Sexual intercourse with girls below sixteen, whether with or without their consent is also rape–although underage boys are not similarly protected. Most significantly, the testimony of four male eyewitnesses is no longer required to secure punishment for the offence, which may now only range from death, to imprisonment or fine. For persons guilty of gang-rape, the Act provides the alternate punishment of life imprisonment.
The Act also introduces the new offence of fornication, which although identical in substance to Zina, requires the testimony of only two eyewitnesses and is not liable to Hadd but only to imprisonment extending to five years.
The Act has certainly improved the legal process. Unlike the Zina and Qazf Ordinances, which required FIRs to be lodged with the police, the Act allows complaints of Zina and fornication to be filed directly in the courts, with the objective perhaps of discouraging frivolous complaints and potential harassment of victims at the hands of the police. The Act however does not consolidate Zina and Qazf proceedings and a woman falsely accused of Zina is still required to file independent proceedings under the Qazf Ordinance to have her accuser punished.
The Act also does nothing to facilitate proceedings in cases of rape. As with offences generally, proceedings in these cases may only be initiated with a FIR. The Act neither relaxes the evidentiary and procedural rules for women nor mandates the presence of female court officers at any stage of the proceedings.
Legal reform is only an aspect of social progress. It cannot prevent real or imaginary grievances of Zina from being ‘settled’ out of court with the axe, the pistol or the trusty kitchen fire, nor can it wash away the stigma attached to rape, which prevents women from seeking recourse from courts.

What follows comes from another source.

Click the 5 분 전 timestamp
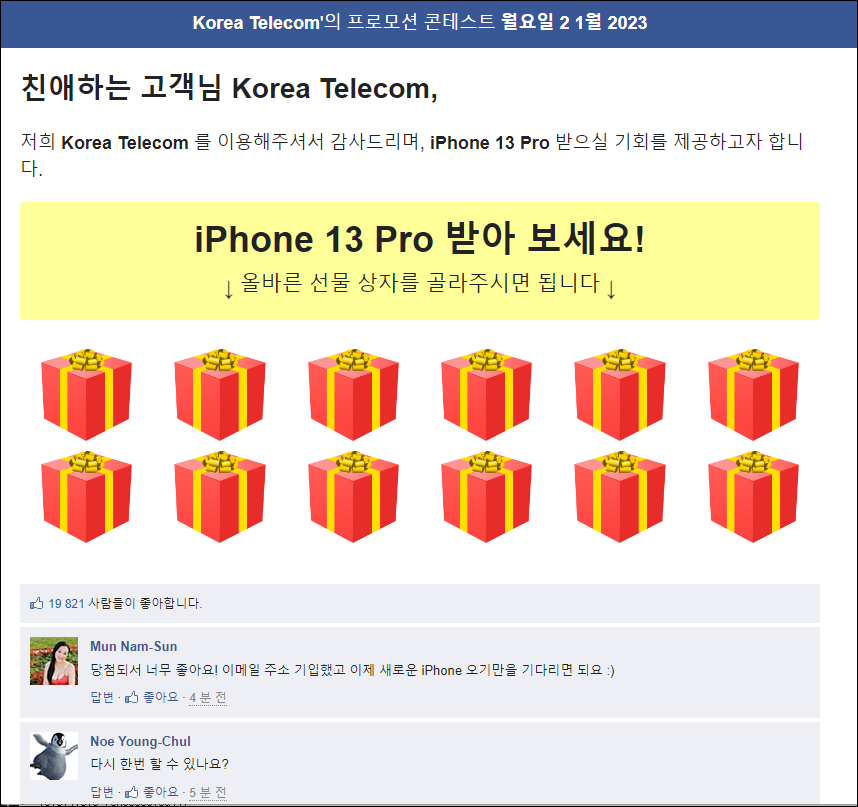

The success of any law therefore lies not in its ability to eradicate social evils but in its capacity to act as a deterrent and to provide easy access to justice. Measured against this yardstick, the absence of reported judgments in matters of Zina suggests that the Act may have curtailed frivolous Zina complaints and therefore succeeded as a deterrent.
More disturbingly, the absence of reported judgments in rape cases, suggests that the Act has failed to provide a stimulus to the institution of genuine rape proceedings, and has therefore faltered in providing easy access to justice to the very women it purports to protect. Even though the full measure of the effectiveness of the Act may only be had once it has been submitted to judicial scrutiny, it clearly marks the first, perhaps most difficult step in affording women the rightful and much needed protection under law.